À son avis, il ne faut pas être alarmiste. «Les chefs de compagnies exportatrices étaient déjà aux prises avec la hausse fulgurante du dollar canadien, explique-t-il. S'ils veulent continuer dans le contexte actuel, ils doivent être compétitifs à travers l'investissement et l'innovation.»

Emmanuel Tessier, analyste financier chez Gestion Trust Éterna, abonde dans le même sens, mais à son avis, il faudra user de prudence dans les prochains mois.

«Si j'étais boss d'une entreprise reliée à la construction, j'aurais tendance à revoir mes stratégies d'expansion. Je n'engagerais pas de nouveaux employés avant que la tempête soit passée.»

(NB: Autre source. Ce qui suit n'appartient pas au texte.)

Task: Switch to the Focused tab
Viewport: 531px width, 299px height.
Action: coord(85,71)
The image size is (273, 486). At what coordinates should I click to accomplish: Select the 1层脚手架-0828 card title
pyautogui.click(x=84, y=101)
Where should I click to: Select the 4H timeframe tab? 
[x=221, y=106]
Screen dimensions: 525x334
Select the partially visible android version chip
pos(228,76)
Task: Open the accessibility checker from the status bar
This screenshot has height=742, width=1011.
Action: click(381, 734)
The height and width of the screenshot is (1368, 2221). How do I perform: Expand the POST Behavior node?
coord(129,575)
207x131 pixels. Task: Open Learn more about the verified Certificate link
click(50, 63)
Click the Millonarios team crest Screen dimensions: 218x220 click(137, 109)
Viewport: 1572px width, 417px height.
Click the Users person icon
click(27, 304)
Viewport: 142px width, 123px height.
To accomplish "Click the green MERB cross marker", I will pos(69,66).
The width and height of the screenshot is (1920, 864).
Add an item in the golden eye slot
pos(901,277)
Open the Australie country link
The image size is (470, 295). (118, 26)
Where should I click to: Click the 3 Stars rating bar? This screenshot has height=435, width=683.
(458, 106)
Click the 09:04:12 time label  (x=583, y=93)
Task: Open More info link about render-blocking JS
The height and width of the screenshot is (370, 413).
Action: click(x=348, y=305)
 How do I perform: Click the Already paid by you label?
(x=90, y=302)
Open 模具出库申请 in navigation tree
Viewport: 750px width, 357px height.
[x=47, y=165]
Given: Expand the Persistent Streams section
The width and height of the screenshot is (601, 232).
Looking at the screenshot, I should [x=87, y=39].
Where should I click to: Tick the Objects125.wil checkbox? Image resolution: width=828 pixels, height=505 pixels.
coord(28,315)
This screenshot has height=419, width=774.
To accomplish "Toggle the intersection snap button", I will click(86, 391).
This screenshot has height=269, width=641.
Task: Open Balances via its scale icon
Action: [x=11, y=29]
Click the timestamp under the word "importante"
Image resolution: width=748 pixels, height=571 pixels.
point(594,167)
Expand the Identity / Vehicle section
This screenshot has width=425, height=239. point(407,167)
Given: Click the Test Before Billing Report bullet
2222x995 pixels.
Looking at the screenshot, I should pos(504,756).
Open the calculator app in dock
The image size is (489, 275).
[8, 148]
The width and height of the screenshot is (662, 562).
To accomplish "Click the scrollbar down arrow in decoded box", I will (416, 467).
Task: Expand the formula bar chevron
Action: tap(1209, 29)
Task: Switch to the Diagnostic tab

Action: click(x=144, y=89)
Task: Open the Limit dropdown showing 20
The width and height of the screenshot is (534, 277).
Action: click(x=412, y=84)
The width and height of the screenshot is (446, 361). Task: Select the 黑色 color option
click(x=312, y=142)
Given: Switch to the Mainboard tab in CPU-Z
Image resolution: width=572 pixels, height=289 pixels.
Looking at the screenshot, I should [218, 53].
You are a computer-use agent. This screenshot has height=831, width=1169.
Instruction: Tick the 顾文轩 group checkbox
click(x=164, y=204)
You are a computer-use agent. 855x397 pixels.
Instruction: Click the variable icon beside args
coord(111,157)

Les gestionnaires ont insisté sur l'importance de diversifier activités et marchés. MM Pinsonneault et Tessier sont d'accord.

«À partir du moment où il y a un ralentissement économique aux États-Unis, les banques qui prêtent aux compagnies dans ce marché vont être plus sélectives et demander plus de garanties, conclut M. Tessier. Il est donc important de ne pas axer toute sa stratégie vers un seul endroit.»